* _Work instruction_: Please retype the listing below, matching every line exactly.

* _Study material_:
◆ ◆ ◆ ◆
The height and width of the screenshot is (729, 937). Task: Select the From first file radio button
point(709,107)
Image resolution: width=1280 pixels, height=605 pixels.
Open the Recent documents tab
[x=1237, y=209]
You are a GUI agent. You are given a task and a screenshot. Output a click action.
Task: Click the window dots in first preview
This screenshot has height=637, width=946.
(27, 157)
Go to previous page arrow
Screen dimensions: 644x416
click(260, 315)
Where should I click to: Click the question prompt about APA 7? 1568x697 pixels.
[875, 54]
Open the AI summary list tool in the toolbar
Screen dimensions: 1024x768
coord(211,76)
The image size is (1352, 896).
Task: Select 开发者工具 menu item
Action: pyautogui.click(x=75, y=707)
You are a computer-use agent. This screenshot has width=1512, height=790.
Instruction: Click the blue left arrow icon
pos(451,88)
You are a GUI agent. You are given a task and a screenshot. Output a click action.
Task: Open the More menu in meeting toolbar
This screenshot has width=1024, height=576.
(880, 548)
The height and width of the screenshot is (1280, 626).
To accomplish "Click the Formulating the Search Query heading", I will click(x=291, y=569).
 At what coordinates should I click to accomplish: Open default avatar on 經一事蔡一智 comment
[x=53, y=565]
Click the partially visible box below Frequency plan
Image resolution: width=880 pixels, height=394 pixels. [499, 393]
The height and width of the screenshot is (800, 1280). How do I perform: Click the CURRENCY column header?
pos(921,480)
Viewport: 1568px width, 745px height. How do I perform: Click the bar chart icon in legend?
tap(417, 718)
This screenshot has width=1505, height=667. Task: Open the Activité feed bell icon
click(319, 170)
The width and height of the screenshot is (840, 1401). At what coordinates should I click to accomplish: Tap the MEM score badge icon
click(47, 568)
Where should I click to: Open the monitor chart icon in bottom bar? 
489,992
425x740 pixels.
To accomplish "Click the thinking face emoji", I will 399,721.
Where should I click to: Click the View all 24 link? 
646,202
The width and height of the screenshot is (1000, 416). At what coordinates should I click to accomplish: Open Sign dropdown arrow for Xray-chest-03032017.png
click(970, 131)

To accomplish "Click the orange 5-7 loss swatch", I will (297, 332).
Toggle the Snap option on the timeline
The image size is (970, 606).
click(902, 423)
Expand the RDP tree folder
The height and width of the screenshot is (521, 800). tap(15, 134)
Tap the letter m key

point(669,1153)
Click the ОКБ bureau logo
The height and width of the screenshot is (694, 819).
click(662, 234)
◆ ◆ ◆ ◆
* _Solution to this task_:
The height and width of the screenshot is (729, 937). Task: Select the From first file radio button
point(709,107)
Image resolution: width=1280 pixels, height=605 pixels.
Open the Recent documents tab
[x=1237, y=209]
You are a GUI agent. You are given a task and a screenshot. Output a click action.
Task: Click the window dots in first preview
This screenshot has height=637, width=946.
(27, 157)
Go to previous page arrow
Screen dimensions: 644x416
click(260, 315)
Where should I click to: Click the question prompt about APA 7? 1568x697 pixels.
[875, 54]
Open the AI summary list tool in the toolbar
Screen dimensions: 1024x768
coord(211,76)
The image size is (1352, 896).
Task: Select 开发者工具 menu item
Action: pyautogui.click(x=75, y=707)
You are a computer-use agent. This screenshot has width=1512, height=790.
Instruction: Click the blue left arrow icon
pos(451,88)
You are a GUI agent. You are given a task and a screenshot. Output a click action.
Task: Open the More menu in meeting toolbar
This screenshot has width=1024, height=576.
(880, 548)
The height and width of the screenshot is (1280, 626).
To accomplish "Click the Formulating the Search Query heading", I will click(x=291, y=569).
 At what coordinates should I click to accomplish: Open default avatar on 經一事蔡一智 comment
[x=53, y=565]
Click the partially visible box below Frequency plan
Image resolution: width=880 pixels, height=394 pixels. [499, 393]
The height and width of the screenshot is (800, 1280). How do I perform: Click the CURRENCY column header?
pos(921,480)
Viewport: 1568px width, 745px height. How do I perform: Click the bar chart icon in legend?
tap(417, 718)
This screenshot has width=1505, height=667. Task: Open the Activité feed bell icon
click(319, 170)
The width and height of the screenshot is (840, 1401). At what coordinates should I click to accomplish: Tap the MEM score badge icon
click(47, 568)
Where should I click to: Open the monitor chart icon in bottom bar? 
489,992
425x740 pixels.
To accomplish "Click the thinking face emoji", I will 399,721.
Where should I click to: Click the View all 24 link? 
646,202
The width and height of the screenshot is (1000, 416). At what coordinates should I click to accomplish: Open Sign dropdown arrow for Xray-chest-03032017.png
click(970, 131)

To accomplish "Click the orange 5-7 loss swatch", I will (297, 332).
Toggle the Snap option on the timeline
The image size is (970, 606).
click(902, 423)
Expand the RDP tree folder
The height and width of the screenshot is (521, 800). tap(15, 134)
Tap the letter m key

point(669,1153)
Click the ОКБ bureau logo
The height and width of the screenshot is (694, 819).
click(662, 234)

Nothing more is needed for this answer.